— start of Excerpted text —
My education, my rearing, my curiosity, my world travel, and the many wise women and men I’ve been fortunate enough to learn from in the first forty-five years of my journey have allowed me to say this-I am resisting.

Resisting the allure of racial and class privilege some of the time.

I was given the opportunity to parent my sons by a force of incomprehensible generosity. My sons have given me a mandate that I must continue to evolve as a person, as a mother, an educator. A mandate to try to be a slightly less racist person at the end of the each day then when I woke up. So I  work at it. I also get lazy and I forget. I have the option to forget.  Therein lies the difference.

My sons are  full of promise, just like so many sons and daughters are and were. My job more than ever is to make whatever part of the world I can- a little more able to see as much of their promise as I do. Period.

Join me?

Push your edges, get uncomfortable, unpack your story of white privilege, and help everyone make some room for them to be all they were meant to be-without fear or trepidation- too.
— end of Excerpted text —
— start of Extracted data —
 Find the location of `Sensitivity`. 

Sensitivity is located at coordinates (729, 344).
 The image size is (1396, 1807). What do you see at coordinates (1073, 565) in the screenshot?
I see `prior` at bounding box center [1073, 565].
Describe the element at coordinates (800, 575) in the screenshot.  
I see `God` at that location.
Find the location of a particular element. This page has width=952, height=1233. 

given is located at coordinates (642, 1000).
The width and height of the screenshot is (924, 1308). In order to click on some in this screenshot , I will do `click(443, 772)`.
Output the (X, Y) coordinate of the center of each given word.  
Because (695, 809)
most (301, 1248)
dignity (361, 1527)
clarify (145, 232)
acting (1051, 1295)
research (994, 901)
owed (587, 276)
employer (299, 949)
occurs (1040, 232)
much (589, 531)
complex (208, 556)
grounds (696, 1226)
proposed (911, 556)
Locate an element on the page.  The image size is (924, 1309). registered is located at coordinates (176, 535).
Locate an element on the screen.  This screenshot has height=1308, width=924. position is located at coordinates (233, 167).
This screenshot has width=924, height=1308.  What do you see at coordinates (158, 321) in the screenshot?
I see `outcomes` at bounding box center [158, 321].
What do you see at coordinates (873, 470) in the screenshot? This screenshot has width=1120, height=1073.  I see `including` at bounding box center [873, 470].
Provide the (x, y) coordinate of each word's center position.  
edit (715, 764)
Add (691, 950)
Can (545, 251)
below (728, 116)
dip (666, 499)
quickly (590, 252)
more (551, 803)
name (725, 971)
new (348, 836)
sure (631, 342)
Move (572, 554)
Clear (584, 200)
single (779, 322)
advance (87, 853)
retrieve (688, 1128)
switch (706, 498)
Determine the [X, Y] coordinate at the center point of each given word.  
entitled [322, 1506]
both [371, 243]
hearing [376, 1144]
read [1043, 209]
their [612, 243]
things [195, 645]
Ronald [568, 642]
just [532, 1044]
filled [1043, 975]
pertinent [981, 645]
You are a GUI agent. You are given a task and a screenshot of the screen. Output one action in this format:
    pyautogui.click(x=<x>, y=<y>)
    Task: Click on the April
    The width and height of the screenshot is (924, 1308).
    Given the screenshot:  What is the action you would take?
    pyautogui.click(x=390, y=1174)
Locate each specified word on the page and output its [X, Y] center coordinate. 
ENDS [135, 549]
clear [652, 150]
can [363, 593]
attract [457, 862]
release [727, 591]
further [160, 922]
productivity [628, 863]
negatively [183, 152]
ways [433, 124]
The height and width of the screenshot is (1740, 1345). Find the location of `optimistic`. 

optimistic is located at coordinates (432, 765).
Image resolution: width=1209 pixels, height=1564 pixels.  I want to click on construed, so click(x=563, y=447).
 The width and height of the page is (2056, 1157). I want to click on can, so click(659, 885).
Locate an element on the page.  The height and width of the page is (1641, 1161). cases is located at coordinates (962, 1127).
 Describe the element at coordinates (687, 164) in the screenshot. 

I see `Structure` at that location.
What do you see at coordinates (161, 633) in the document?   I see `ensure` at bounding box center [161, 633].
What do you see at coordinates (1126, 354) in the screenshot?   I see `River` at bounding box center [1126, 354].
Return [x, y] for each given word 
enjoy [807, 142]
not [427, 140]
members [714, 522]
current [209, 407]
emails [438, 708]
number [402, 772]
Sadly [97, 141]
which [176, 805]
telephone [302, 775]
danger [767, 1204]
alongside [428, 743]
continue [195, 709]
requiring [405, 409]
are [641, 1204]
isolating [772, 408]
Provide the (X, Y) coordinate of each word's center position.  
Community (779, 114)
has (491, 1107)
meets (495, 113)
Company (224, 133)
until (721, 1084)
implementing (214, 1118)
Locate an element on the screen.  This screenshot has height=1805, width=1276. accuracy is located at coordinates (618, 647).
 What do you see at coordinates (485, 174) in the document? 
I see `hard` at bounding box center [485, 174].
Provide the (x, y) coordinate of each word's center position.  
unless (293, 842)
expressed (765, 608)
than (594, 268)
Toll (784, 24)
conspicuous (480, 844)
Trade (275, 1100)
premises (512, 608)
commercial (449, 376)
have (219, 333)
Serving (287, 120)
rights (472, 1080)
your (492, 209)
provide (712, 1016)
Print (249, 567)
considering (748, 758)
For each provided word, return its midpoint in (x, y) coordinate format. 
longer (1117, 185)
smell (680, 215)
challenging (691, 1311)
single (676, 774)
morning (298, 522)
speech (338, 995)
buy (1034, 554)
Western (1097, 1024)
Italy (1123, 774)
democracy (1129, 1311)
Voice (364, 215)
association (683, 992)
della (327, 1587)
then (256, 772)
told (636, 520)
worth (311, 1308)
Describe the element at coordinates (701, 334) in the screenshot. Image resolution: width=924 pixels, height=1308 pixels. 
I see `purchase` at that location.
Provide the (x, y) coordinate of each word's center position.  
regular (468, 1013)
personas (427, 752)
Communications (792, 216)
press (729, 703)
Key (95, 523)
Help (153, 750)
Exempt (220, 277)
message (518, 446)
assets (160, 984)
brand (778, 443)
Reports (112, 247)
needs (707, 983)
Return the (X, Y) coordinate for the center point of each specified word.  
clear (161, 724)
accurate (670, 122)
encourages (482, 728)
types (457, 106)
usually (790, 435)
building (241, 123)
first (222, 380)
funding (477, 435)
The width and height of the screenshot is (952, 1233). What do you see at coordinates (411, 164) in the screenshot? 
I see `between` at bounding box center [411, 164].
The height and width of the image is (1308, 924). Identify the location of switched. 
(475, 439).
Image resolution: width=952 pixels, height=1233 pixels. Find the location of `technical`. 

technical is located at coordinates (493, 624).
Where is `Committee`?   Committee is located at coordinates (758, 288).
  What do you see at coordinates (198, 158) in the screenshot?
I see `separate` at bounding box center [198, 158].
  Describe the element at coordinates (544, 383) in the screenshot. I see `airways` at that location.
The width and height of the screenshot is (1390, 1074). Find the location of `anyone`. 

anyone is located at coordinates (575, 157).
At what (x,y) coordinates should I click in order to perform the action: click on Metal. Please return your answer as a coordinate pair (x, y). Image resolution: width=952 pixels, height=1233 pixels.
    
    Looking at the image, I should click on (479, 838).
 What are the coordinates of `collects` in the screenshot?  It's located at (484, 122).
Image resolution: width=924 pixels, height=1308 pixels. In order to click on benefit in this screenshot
— end of Extracted data —
# Exercises to complete
• a. Could you quote the stretch from "I was given" through "or trepidation- too." in the essay on resisting white privilege?
• b. What might come next in the essay on resisting white privilege? Write a continuation that picks up after its final sentence.
This data was drawn from a separate source.

# Task responses
• a.
I was given the opportunity to parent my sons by a force of incomprehensible generosity. My sons have given me a mandate that I must continue to evolve as a person, as a mother, an educator. A mandate to try to be a slightly less racist person at the end of the each day then when I woke up. So I  work at it. I also get lazy and I forget. I have the option to forget.  Therein lies the difference.

My sons are  full of promise, just like so many sons and daughters are and were. My job more than ever is to make whatever part of the world I can- a little more able to see as much of their promise as I do. Period.

Join me?

Push your edges, get uncomfortable, unpack your story of white privilege, and help everyone make some room for them to be all they were meant to be-without fear or trepidation- too.

• b.
Not sure how to get started? Here are a few links that have been helpful to me:  What I want you to know about being a young black man in America and also from Rage Against the Mini Van this post on 7 action steps towards becoming an anti racist ally. I also found this tumblr very encouraging as people begin to unpack their own acknowledgement of their privilege.  It has taken me two days to put this post together. It will take me the next twenty to live up to it.

*Although I do not have the actual statistics in front of me I read a report last year on the increased number of incidences where young men of color end up in detention, or worse, for the exact same type of non aggressive police involved encounters as their white counterparts in Maine and nationally.